- Born: April 12, 1947 (age 78) Chelyabinsk, RSFSR, Soviet Union
- Position: Forward
- Played for: Traktor Chelyabinsk
- National team: Soviet Union
- Playing career: 1971–1978

= Anatoli Kartayev =

Russian and Soviet ice hockey player and coach

Anatoli Zinovyevich Kartayev (Анатолий Зиновьевич Картаев; born April 12, 1947) is a former Russian and Soviet professional ice hockey player and coach.

== Biography ==
Kartayev was a pupil of the Chelyabinsk sports club "Voskhod" (first trainer S. Sayfutdinov). He played from 1971–78 for Traktor in the position of forward.

In 1969 Kartayev graduated from the sports faculty of the Chelyabinsk Teacher Training College

He was a bronze prize winner of the USSR championship of 1977, and was a finalist of the Cup of the USSR of 1973.

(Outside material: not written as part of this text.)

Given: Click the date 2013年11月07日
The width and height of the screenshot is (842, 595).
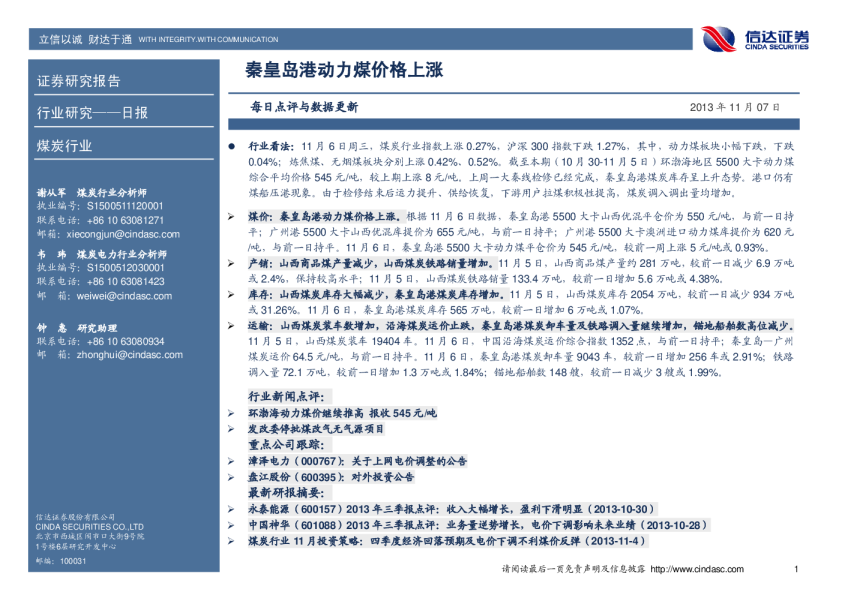Looking at the screenshot, I should click(735, 106).
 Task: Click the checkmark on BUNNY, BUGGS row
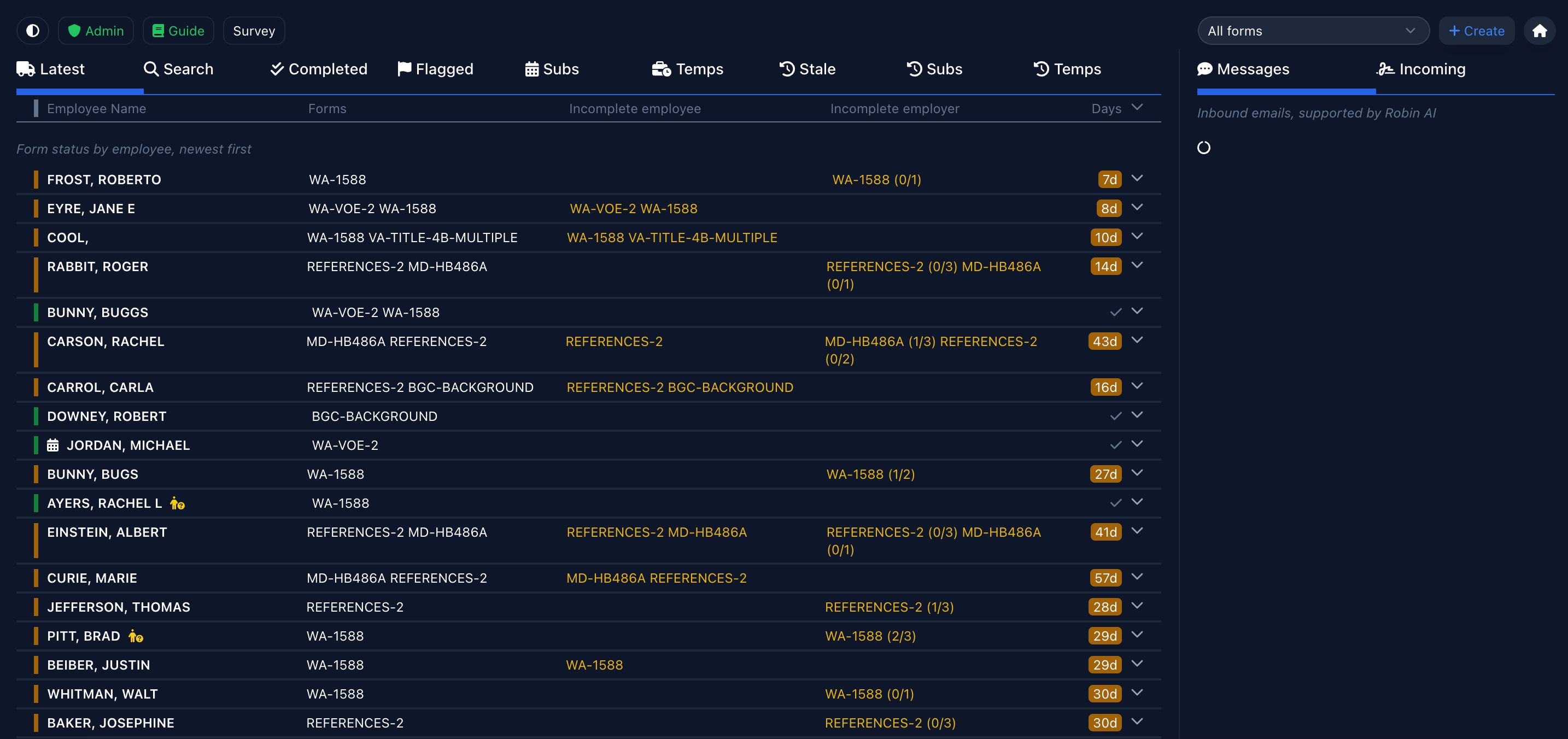coord(1115,312)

Kartayev trained the hockey teams the Metallurgist (Chelyabinsk) (1984–87), Motorist (Karagandy) (1989 — 1991), Traktor (Chelyabinsk), worked in China and Yugoslavia.

From 1996 to 2002 Kartayev headed the federation of hockey of Chelyabinsk Oblast.

Kartayev was the head coach of hockey club Kazakhmys (Satbayev, Kazakhstan) from October 2003 until December 1, 2007.
Together with Kazakhmys he became the champion of Kazakhstan in the 2005–06 season. In 2007 he worked as the head coach of the national team of Kazakhstan.